In Google Documents there’s a similar feature where you can start writing and Google will say “would you like some help here?” And you can give it some pretty specific instructions. You can say, “hey, I’m writing an invitation for a party. I want it to be full of jokes.” And it’ll do a pretty good job.

But you generate it, you look at it, you read it back and you’re like, “wait, this isn’t me.” But also it’s pretty good. It’s good enough.

So, you know, I’m discovering in those situations that many times it doesn’t feel appropriate to use. But there are times, you know, where it might feel appropriate to use.

And of course, everybody’s different. Some people might be so relieved to have their computers kind of just write their content for them. And by putting this in Chrome, it’ll really test out what people want from this kind of stuff, what people are really comfortable letting their browser do and letting software write for them. 

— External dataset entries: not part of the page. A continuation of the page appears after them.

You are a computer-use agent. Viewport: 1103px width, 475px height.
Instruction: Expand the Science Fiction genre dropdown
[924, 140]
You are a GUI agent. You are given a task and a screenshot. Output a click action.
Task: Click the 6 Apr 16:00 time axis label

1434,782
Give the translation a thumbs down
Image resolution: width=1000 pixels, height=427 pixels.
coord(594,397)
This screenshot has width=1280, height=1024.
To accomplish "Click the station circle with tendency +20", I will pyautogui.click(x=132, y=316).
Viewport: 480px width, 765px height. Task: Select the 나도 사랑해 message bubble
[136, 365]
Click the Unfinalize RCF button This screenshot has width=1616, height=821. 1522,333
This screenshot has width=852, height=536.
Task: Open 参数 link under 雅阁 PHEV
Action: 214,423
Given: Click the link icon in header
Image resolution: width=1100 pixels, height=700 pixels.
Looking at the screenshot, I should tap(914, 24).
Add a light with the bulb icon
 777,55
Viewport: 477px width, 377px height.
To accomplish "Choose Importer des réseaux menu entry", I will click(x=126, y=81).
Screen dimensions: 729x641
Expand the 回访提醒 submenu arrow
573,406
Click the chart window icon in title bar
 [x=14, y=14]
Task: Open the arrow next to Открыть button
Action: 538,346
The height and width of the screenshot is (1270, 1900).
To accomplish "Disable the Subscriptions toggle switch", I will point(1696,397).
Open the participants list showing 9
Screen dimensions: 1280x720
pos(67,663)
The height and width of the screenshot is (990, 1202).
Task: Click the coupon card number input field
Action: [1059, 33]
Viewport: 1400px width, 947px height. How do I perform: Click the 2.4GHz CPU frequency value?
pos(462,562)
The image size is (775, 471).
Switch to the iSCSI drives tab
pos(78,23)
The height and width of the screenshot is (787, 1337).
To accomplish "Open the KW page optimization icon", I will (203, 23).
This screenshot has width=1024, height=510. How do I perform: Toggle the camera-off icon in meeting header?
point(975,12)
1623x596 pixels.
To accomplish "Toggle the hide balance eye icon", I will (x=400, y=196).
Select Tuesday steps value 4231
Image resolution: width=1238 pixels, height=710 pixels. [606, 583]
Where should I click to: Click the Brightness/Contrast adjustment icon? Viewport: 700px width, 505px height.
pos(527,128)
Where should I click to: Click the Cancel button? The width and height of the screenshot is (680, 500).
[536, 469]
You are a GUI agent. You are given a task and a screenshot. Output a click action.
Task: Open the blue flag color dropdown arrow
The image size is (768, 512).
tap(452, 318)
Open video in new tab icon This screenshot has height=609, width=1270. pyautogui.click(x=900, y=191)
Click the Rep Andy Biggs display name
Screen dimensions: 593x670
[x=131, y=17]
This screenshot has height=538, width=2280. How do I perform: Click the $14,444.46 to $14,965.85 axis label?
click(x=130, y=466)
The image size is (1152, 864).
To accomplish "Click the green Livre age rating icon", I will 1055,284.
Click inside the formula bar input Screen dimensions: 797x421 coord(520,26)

And we should note Google Chrome is not an unpopular web browser here. We’re talking about billions of users. More than 3 billion users I think, last numbers I saw. 

It’s the most popular browser on the planet. It’s the window through which a majority of people use the web see it.

So you know what Google does with their software here could potentially have a huge effect on how people think about AI. This is going to be the first experience for a lot of people who haven’t used tools like ChatGPT or who haven’t been playing around with this new technology. At some point in the not-too-distant future their browser is going to ask them, “hey, can I fill out that review for you?”

Well, is Google playing some kind of sinister role here? I mean, you I can see the argument that if Google didn’t do it, we’ve already opened the Pandora’s box. Somebody else is going to, I would imagine. Or is there is there such inevitability around AI that we need to sort of resign ourselves to that fact and adjust accordingly? Or what would you say to someone who’s trying to evaluate what this means? 

I do think the availability of tools like this is inevitable. I think in one way or another, people are going to interact with these things. It’s a new technology. It’s very capable, and it can be very helpful in a lot of situations.

What isn’t inevitable is that people choose to use it. Like I said, I’ve had access to similar features in my Google Docs and my Gmail, and a lot of times it feels kind of strange. I don’t want to respond to a heartfelt email with an automatic response. But, you know, maybe if I’m filling out an application for an apartment or something like that, maybe I wouldn’t mind an AI reading it over and making it a little more polite.

So, I don’t know. Nothing is inevitable about how people use technology, but I think we can say that it is inevitable that we will all try it.